Utilization of recombinant activated factor VII for intracranial hematoma evacuation in coagulopathic nonhemophilic neurosurgical patients with normal international normalized ratios
- PMID: 17846720
- DOI: 10.1007/s12028-007-0040-x
Utilization of recombinant activated factor VII for intracranial hematoma evacuation in coagulopathic nonhemophilic neurosurgical patients with normal international normalized ratios
Abstract
Background: Recombinant activated Factor VII (rFVIIa) has recently gained popularity for rapid reversal of coagulopathy during operative neurosurgery. Patients undergoing chronic subdural hematoma (CSDH) or epidural hematoma (EDH) evacuation often have their coagulation status judged by preoperative international normalized ratio (INR). We present our experience in two patients with significant clinical coagulopathy who were successfully reversed with rFVIIa in the setting of normal INR.
Methods: Patient one was a 79-year-old man with history of prostate cancer and three previous operative left CSDH evacuations, each complicated by coagulopathic bleeding, who presented with new-onset left EDH. Patient two was a 27-year-old woman with relapsed acute myelogenous leukemia with bilateral CSDH and mass effect on MRI. Neither patient had hemophilia, and preoperative INR was 1.2 in each case. Both patients underwent evacuation in the operating room, preceded by rFVIIa administration.
Results: Patient one underwent removal of his previous craniotomy flap followed by EDH evacuation. In patient two, coagulopathic bleeding upon surgical approach necessitated an additional dose of rFVIIa.

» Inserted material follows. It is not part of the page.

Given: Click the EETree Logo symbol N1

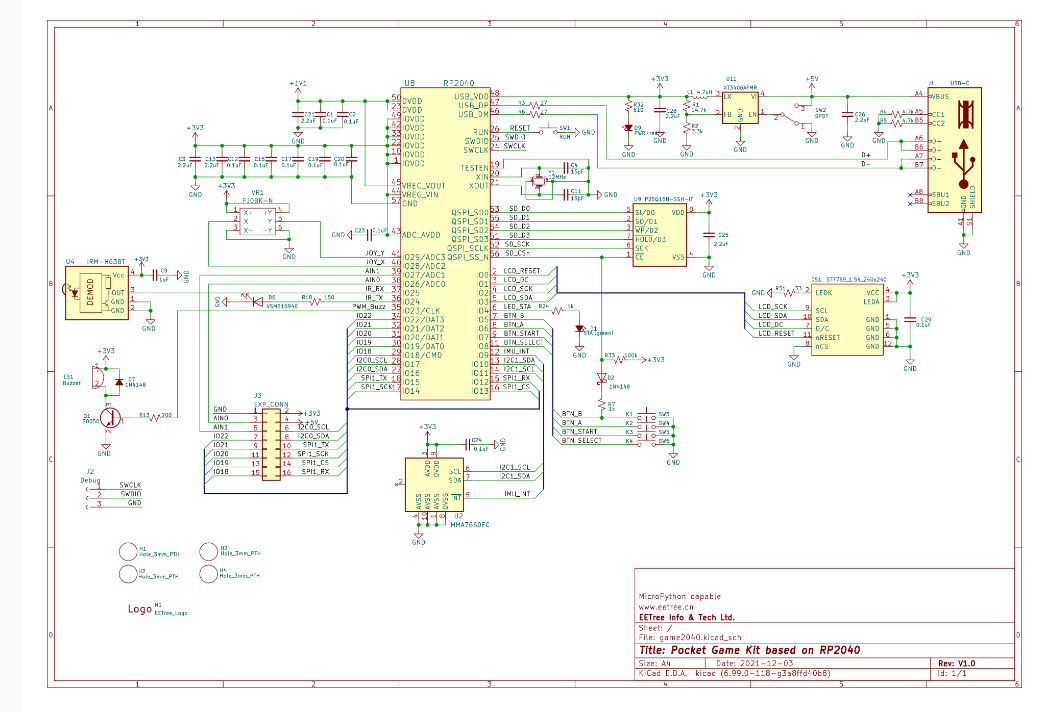Looking at the screenshot, I should (x=140, y=609).
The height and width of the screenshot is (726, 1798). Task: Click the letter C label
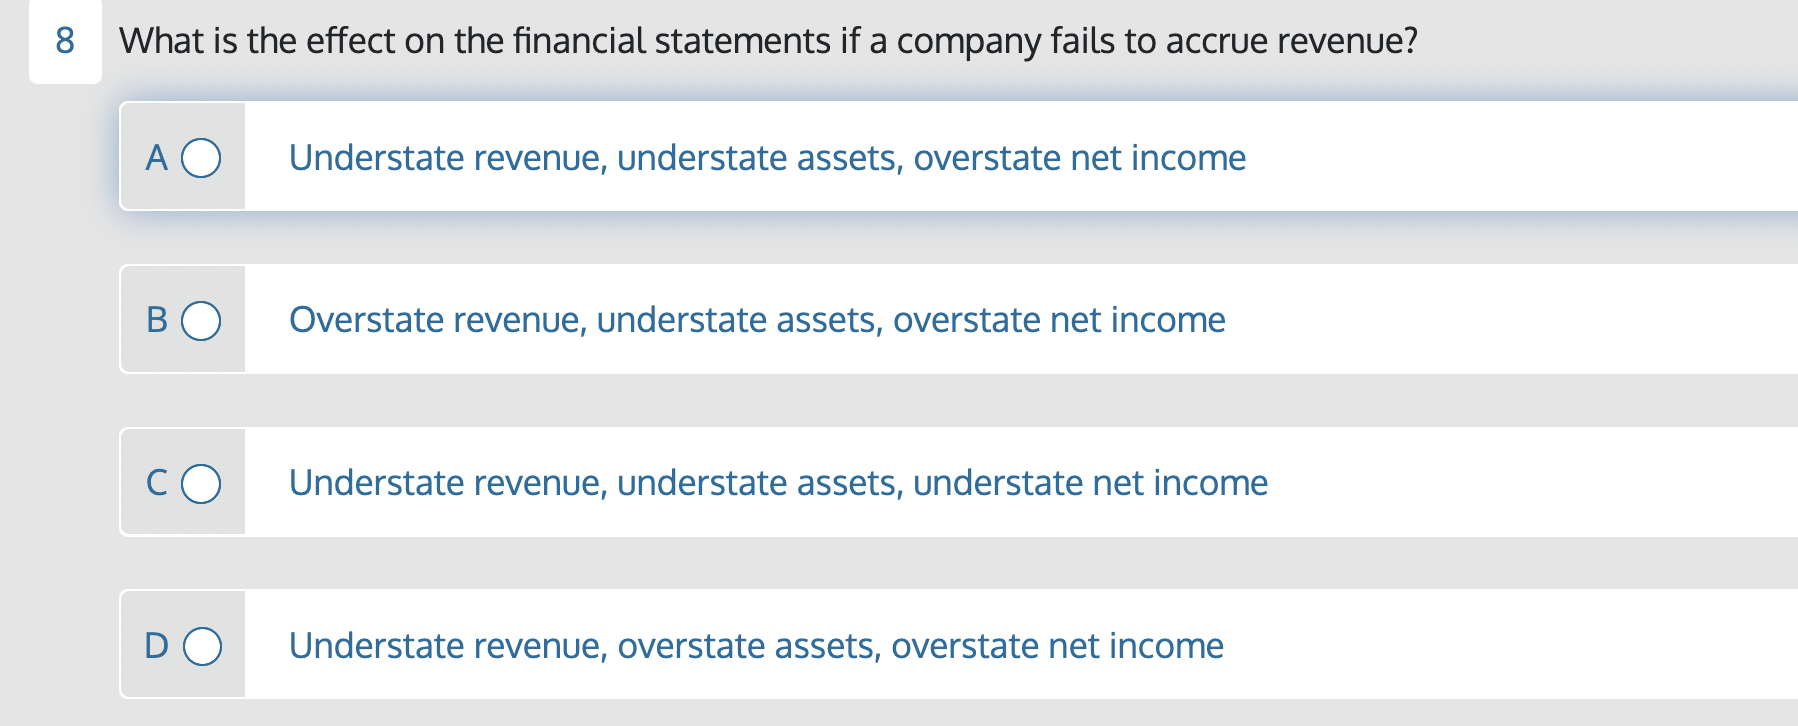(157, 483)
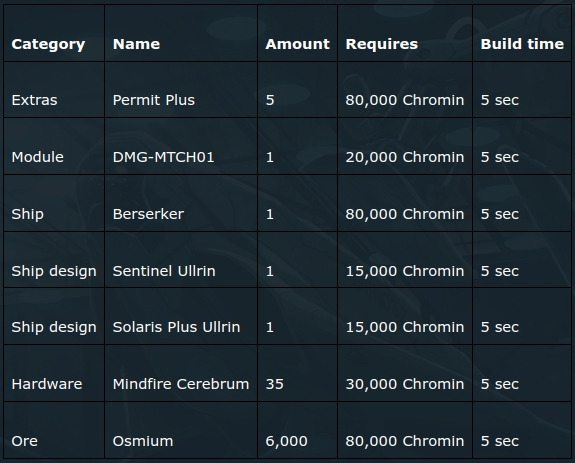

Burrhole evacuation was well-tolerated with visible brain re-expansion following irrigation. Each case occurred with minimal blood loss and relatively easy hemostasis, with postoperative CT and clinical course revealing adequate evacuation. Neither patient experienced thromboembolic complications or required re-operation.
Conclusion: These two patients are the first to be examined for the use of rFVIIa for reversal of clinical coagulopathy in the setting of normal INR. Our experience suggests that normal INR should not be a deterrent for patients to receive rFVIIa in the setting of strong neurosurgical suspicion for underlying clinical coagulopathy.